Sobre et élégant, le château de La Martinière, bien que de proportion plus modestes, présente une ressemblance étonnante avec celui d'Epanvilliers (Vienne). Dotée d'une belle construction du XVIII° siècle, l'ancienne seigneurie de La Martinière est de date bien antérieure comme l'attestent les deux vieilles tours qui marquent l'entrée de la propriété. La Martinière fut, à partir de la fin de XVII° siècle, propriété de la famille d'Hemery. Leur fils Olivier d'Hemery, leur succéda, puis César d'Hemery (1715-1792), le fils devint à son tour seigneur de La Martinière. Par la suite, on ignore l'identité de ses propriétaires jusqu'en 1854, où un acte notarié mentionne la vente du domaine à la mort de son propriétaire, monsieur Granier-Fradinière, au profit de la Famille Lévrier.

 

La Martinière est une demeure classique aux proportions harmonieuses. Le plan de l'édifice est simple : C'est une masse rectangulaire cantonnée de deux pavillons en avant-corps sur la façade côté cour. Cette propriété est pourvue d'un beau pigeonnier qui contient plus de 1500 boulins.

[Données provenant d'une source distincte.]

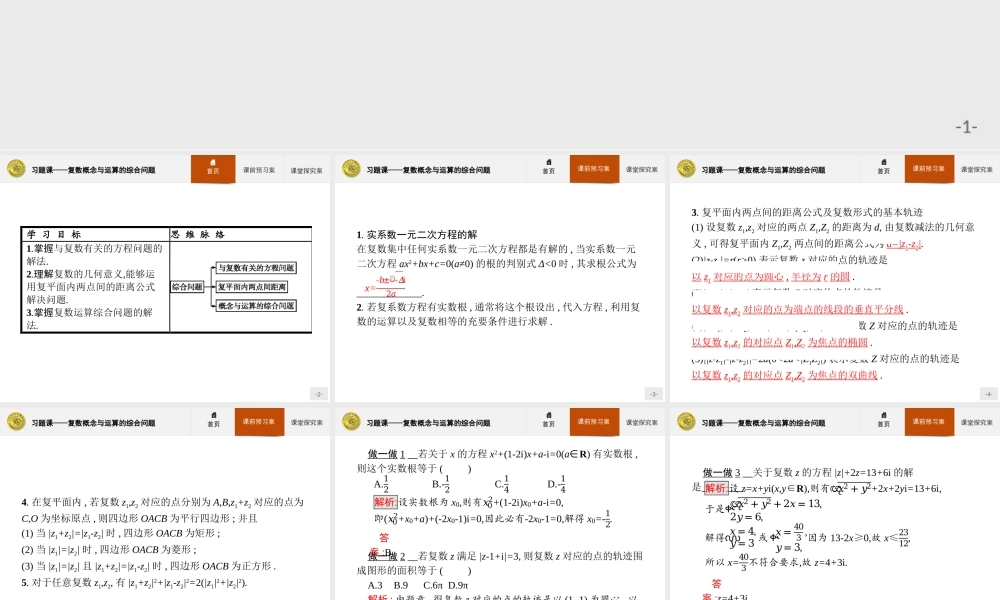Click the 首页 home icon on slide 3
Image resolution: width=1000 pixels, height=600 pixels.
pos(548,169)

Base Mérimée, culture.gouv.fr/culture et patrimoine

Le château de la Rigaudière

La seigneurie appartenait vers 1510 à Pierre de Repousson. Elle passa ensuite à Jacques de Constant. Plus tard, le domaine était passé aux mains du comte de Pardaillan. En 1664, il le vendait à Charles de Hillerin qui le céda à son fils Alexandre,  mais la propriété fut saisie en 1701 et   adjugée à Pierre-Alexandre Le Comte, seigneur de Rivault, en 1716. Plus recemment, le château a appartenu à Alloneau (expatrié à l'étranger) jusqu'en 1995/96 date à laquelle le domaine a été revendu.

Le château est entouré d'une enceinte et est pourvu d'un pigeonnier et d'un jardin surélevé. Il se compose d'un donjon flanqué d'une tour circulaire renfermant un escalier en vis. Deux hypothèses sont avancées en ce qui concerne leur origine : le donjon aurait été construit vers les XIV ° - XV° siècles et la tour d'escalier lui aurait été adjointe dans la seconde moitié du XV° siècle, ou bien le donjon et la tour auraient été élevés en même temps au XV° siècle. Le donjon est doté d'éléments défensifs, telles les archères.

Base Mérimée, culture.gouv.fr/culture et patrimoine

Le manoir de Bréjeuille

Le logis qui semble le plus ancien, situé au nord-ouest, servant actuellement de dépendance, peut dater du 15e siècle ; il a conservé deux cheminées non engagées placées de part et d'autre du mur de refend. Un second logis, qui a été abaissé à une époque inconnue, a été ajouté en retour d'équerre au 16e siècle. Celui-ci a conservé deux cheminées au rez-de-chaussée et une à l'étage. Une partie des dépendances peuvent dater du 18e siècle. Des remaniements ont été effectués au 19e siècle.

Base Mérimée, culture.gouv.fr/culture et patrimoine

Le manoir du Boux

Le logis le plus ancien, entouré d'une enceinte fortifiée, date vraisemblablement de la fin du 15e ou du début du 16e siècle. Un second logis, daté 1734, a été bâti à l'angle sud de l'enceinte en incluant une des tours de celle-ci, et à la même époque l'ancien logis a été réaménagé. Vers 1906, le nouveau propriétaire, Marie-Pierre de Mascureau, a fait effectuer des travaux importants de rénovation au logis de 1734.